======== DATA IN THIS EXERCISE
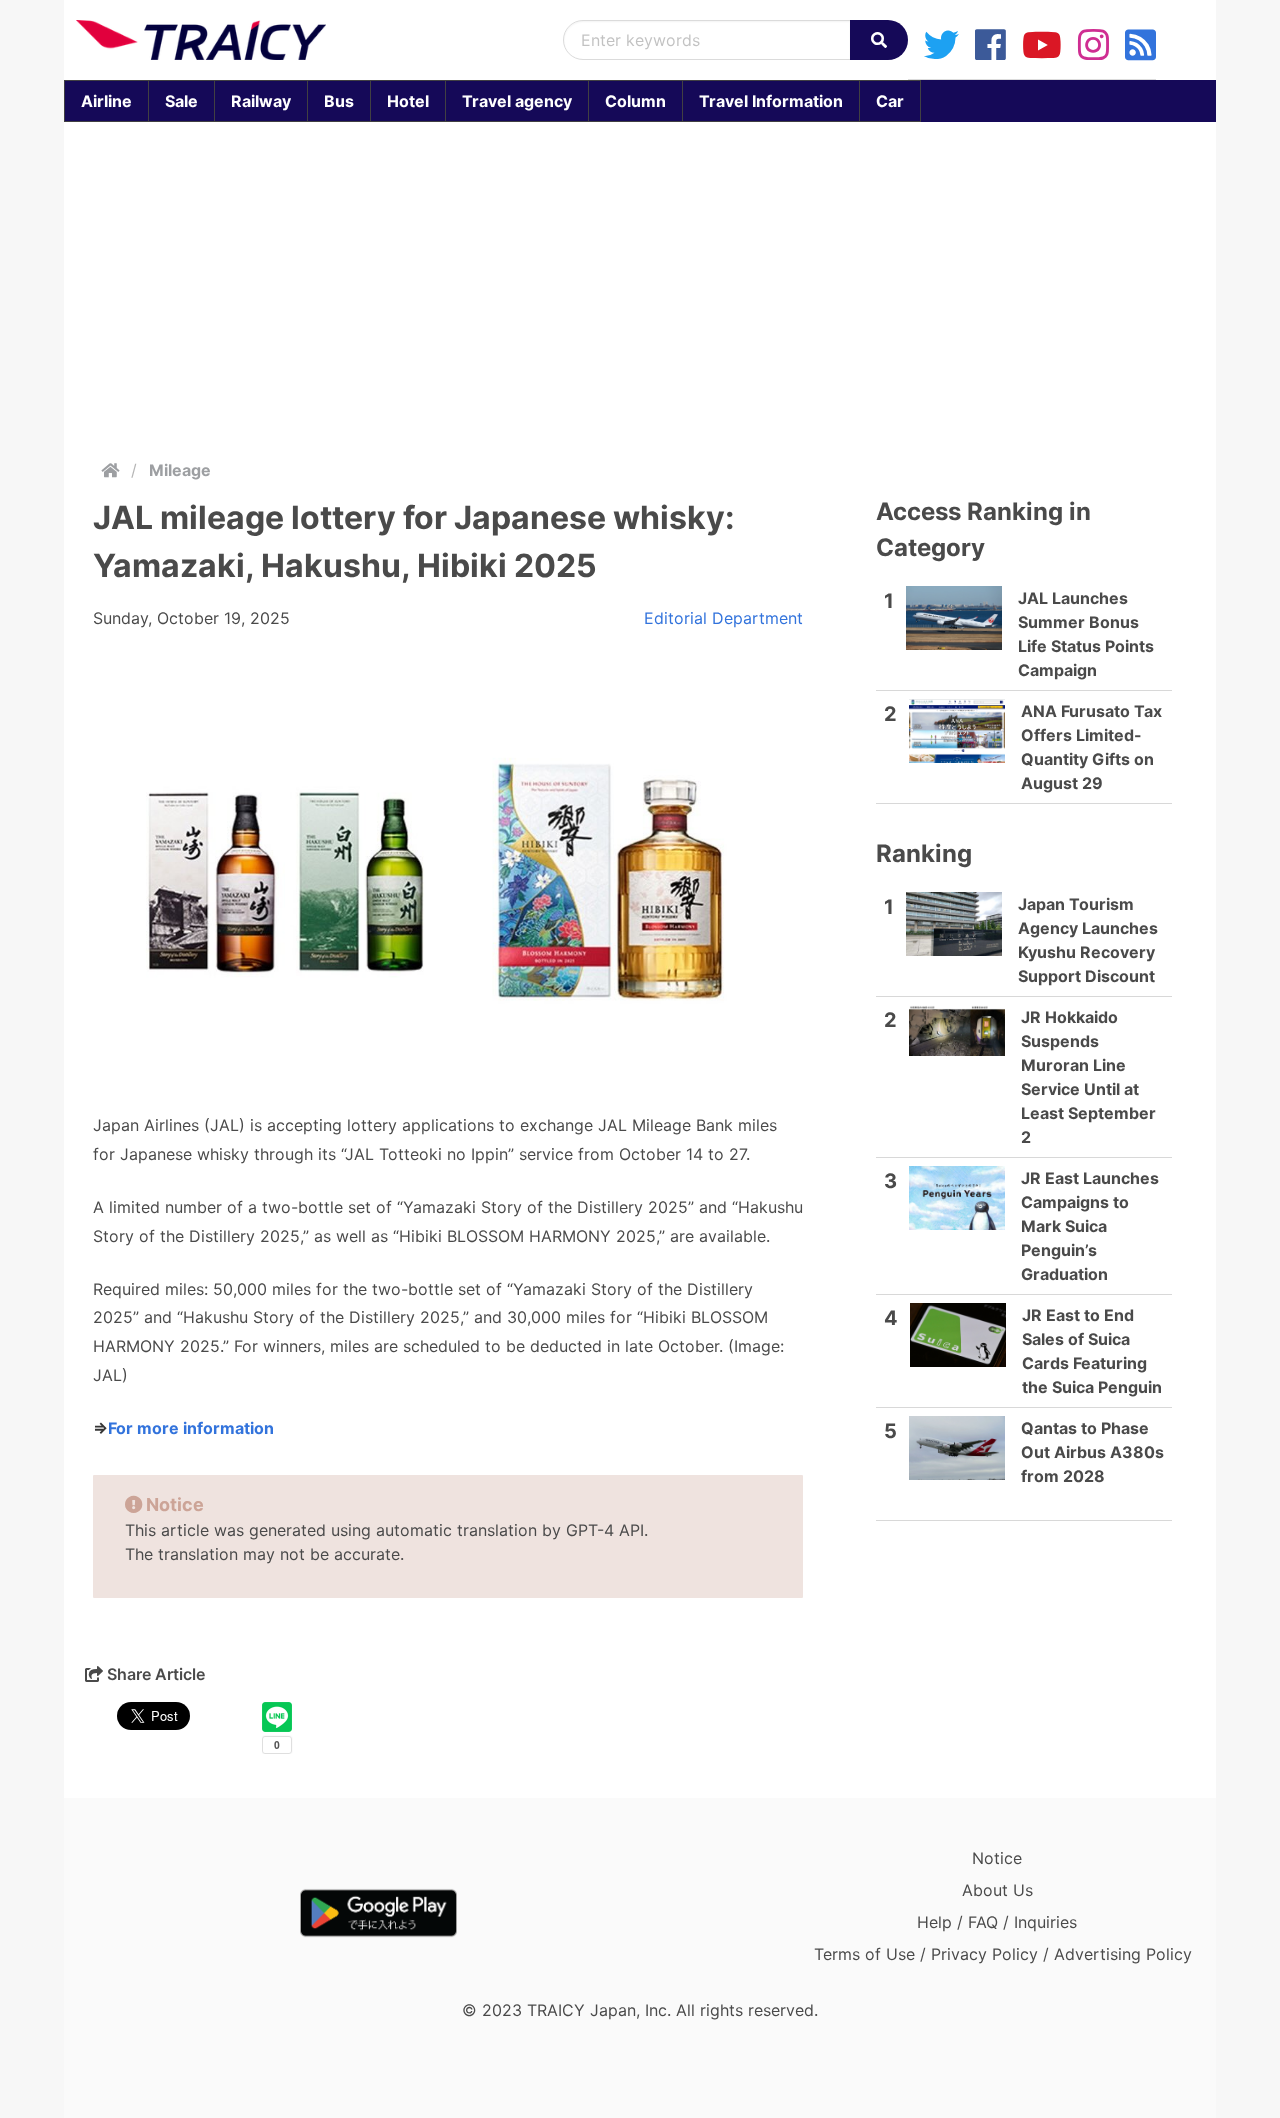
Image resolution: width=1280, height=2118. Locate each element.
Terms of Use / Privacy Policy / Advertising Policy (1003, 1954)
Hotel (408, 101)
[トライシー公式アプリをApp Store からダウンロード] (192, 1913)
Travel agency (517, 101)
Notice (997, 1858)
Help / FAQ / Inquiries (997, 1922)
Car (890, 101)
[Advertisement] (640, 286)
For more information (191, 1428)
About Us (997, 1890)
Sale (181, 101)
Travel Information (771, 101)
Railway (261, 101)
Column (635, 101)
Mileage (180, 470)
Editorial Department (723, 618)
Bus (339, 101)
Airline (106, 101)
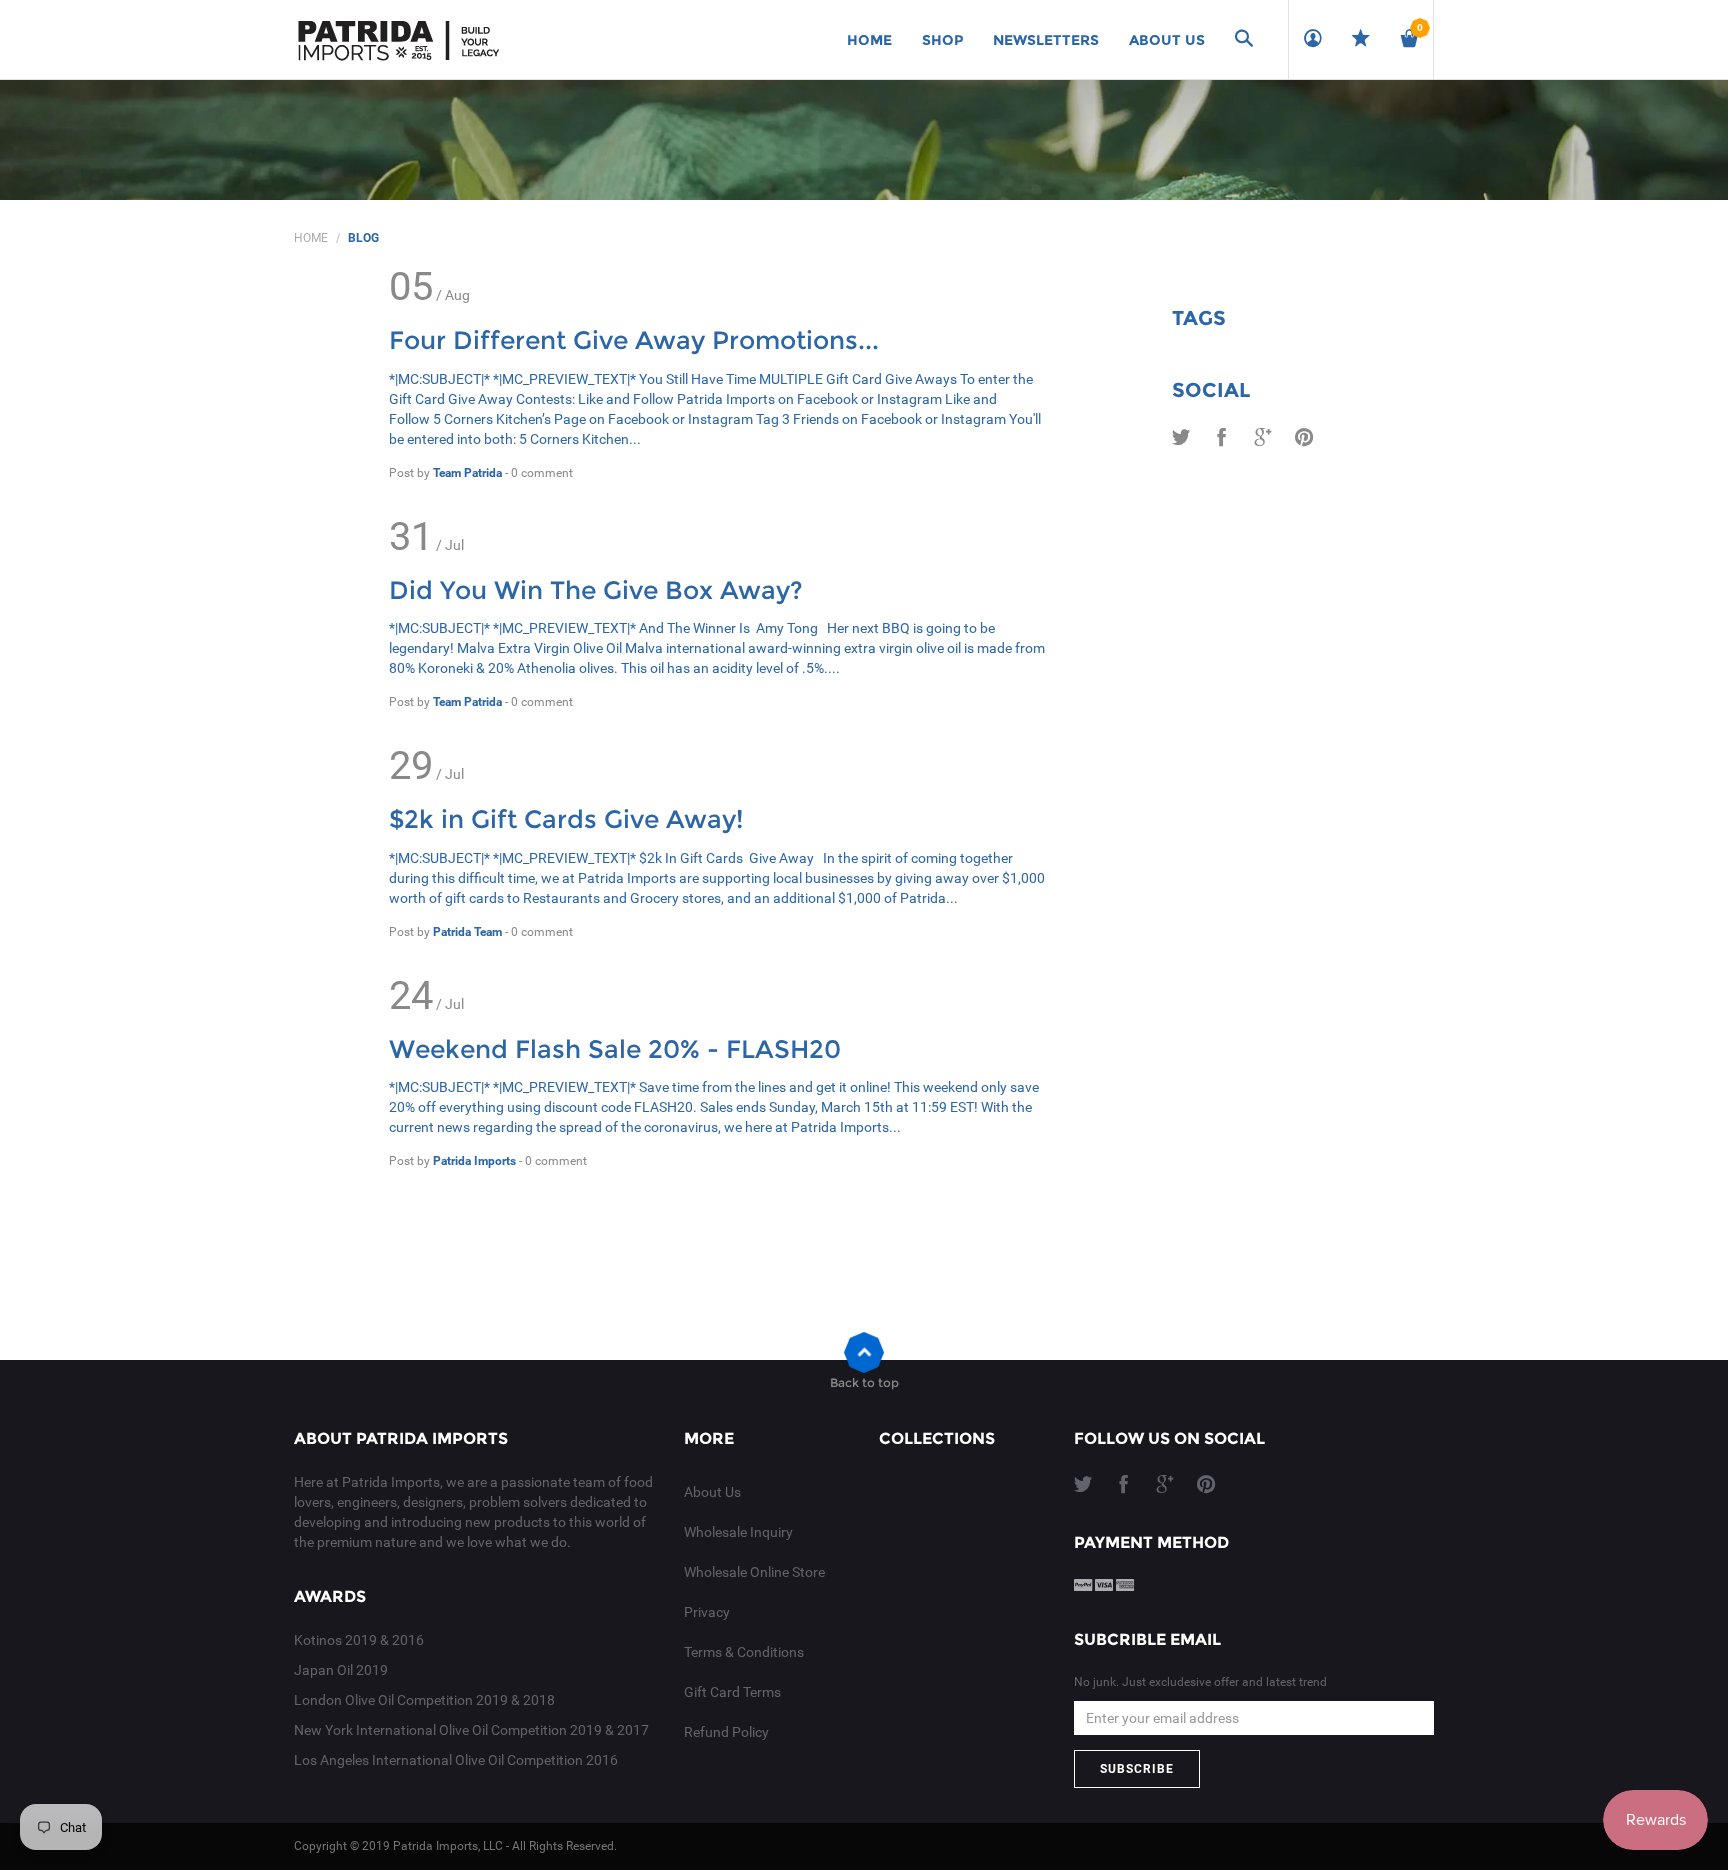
================
> [DIRECTIONS]:
What is needed is an exact repeat of every entry above, with the pictures left out.

> [EXERCISE RESPONSE]:
Image resolution: width=1280, height=2118. Locate each element.
Terms of Use / Privacy Policy / Advertising Policy (1003, 1954)
Hotel (408, 101)
[トライシー公式アプリをApp Store からダウンロード] (192, 1913)
Travel agency (517, 101)
Notice (997, 1858)
Help / FAQ / Inquiries (997, 1922)
Car (890, 101)
[Advertisement] (640, 286)
For more information (191, 1428)
About Us (997, 1890)
Sale (181, 101)
Travel Information (771, 101)
Railway (261, 101)
Column (635, 101)
Mileage (180, 470)
Editorial Department (723, 618)
Bus (339, 101)
Airline (106, 101)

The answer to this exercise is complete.